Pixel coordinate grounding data
:::

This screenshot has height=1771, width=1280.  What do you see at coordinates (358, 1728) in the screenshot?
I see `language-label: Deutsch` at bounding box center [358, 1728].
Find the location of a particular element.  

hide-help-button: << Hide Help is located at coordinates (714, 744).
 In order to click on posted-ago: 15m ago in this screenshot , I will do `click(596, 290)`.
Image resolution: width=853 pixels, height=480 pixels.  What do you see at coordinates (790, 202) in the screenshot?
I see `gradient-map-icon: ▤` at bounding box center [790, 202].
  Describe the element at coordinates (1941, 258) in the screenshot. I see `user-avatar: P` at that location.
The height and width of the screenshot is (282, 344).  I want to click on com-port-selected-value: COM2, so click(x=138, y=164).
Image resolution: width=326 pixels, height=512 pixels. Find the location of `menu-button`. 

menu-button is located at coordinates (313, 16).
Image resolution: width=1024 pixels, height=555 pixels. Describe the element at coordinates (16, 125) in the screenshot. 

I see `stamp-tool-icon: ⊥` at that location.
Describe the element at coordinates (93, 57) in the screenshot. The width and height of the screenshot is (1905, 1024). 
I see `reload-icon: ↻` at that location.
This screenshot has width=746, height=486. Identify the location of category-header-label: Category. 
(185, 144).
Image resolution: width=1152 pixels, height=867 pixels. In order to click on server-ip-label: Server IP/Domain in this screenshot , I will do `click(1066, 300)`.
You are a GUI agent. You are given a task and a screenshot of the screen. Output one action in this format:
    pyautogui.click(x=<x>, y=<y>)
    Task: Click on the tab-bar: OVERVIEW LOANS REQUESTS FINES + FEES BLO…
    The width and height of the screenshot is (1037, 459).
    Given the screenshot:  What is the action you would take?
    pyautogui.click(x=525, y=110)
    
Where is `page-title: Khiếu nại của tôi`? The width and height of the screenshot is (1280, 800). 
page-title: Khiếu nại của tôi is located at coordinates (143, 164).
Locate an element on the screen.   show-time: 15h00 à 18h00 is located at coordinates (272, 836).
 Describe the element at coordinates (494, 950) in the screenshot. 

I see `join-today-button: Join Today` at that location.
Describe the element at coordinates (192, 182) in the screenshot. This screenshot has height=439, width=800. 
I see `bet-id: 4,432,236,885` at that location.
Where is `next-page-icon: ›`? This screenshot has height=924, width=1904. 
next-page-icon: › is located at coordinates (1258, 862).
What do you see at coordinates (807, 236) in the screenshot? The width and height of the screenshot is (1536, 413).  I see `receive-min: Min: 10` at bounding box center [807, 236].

:::

## ABOUT THIS TASK
Please swap "Image resolution" for "Screen size" everywhere in the entries above, leaving all other text unchanged.

## ANSWER TO THIS PROBLEM
This screenshot has height=1771, width=1280.  What do you see at coordinates (358, 1728) in the screenshot?
I see `language-label: Deutsch` at bounding box center [358, 1728].
Find the location of a particular element.  

hide-help-button: << Hide Help is located at coordinates (714, 744).
 In order to click on posted-ago: 15m ago in this screenshot , I will do `click(596, 290)`.
Screen size: width=853 pixels, height=480 pixels.  What do you see at coordinates (790, 202) in the screenshot?
I see `gradient-map-icon: ▤` at bounding box center [790, 202].
  Describe the element at coordinates (1941, 258) in the screenshot. I see `user-avatar: P` at that location.
The height and width of the screenshot is (282, 344).  I want to click on com-port-selected-value: COM2, so click(x=138, y=164).
Screen size: width=326 pixels, height=512 pixels. Find the location of `menu-button`. 

menu-button is located at coordinates (313, 16).
Screen size: width=1024 pixels, height=555 pixels. Describe the element at coordinates (16, 125) in the screenshot. 

I see `stamp-tool-icon: ⊥` at that location.
Describe the element at coordinates (93, 57) in the screenshot. The width and height of the screenshot is (1905, 1024). 
I see `reload-icon: ↻` at that location.
This screenshot has width=746, height=486. Identify the location of category-header-label: Category. 
(185, 144).
Screen size: width=1152 pixels, height=867 pixels. In order to click on server-ip-label: Server IP/Domain in this screenshot , I will do `click(1066, 300)`.
You are a GUI agent. You are given a task and a screenshot of the screen. Output one action in this format:
    pyautogui.click(x=<x>, y=<y>)
    Task: Click on the tab-bar: OVERVIEW LOANS REQUESTS FINES + FEES BLO…
    The width and height of the screenshot is (1037, 459).
    Given the screenshot:  What is the action you would take?
    pyautogui.click(x=525, y=110)
    
Where is `page-title: Khiếu nại của tôi`? The width and height of the screenshot is (1280, 800). 
page-title: Khiếu nại của tôi is located at coordinates (143, 164).
Locate an element on the screen.   show-time: 15h00 à 18h00 is located at coordinates (272, 836).
 Describe the element at coordinates (494, 950) in the screenshot. 

I see `join-today-button: Join Today` at that location.
Describe the element at coordinates (192, 182) in the screenshot. This screenshot has height=439, width=800. 
I see `bet-id: 4,432,236,885` at that location.
Where is `next-page-icon: ›`? This screenshot has height=924, width=1904. 
next-page-icon: › is located at coordinates (1258, 862).
What do you see at coordinates (807, 236) in the screenshot? The width and height of the screenshot is (1536, 413).  I see `receive-min: Min: 10` at bounding box center [807, 236].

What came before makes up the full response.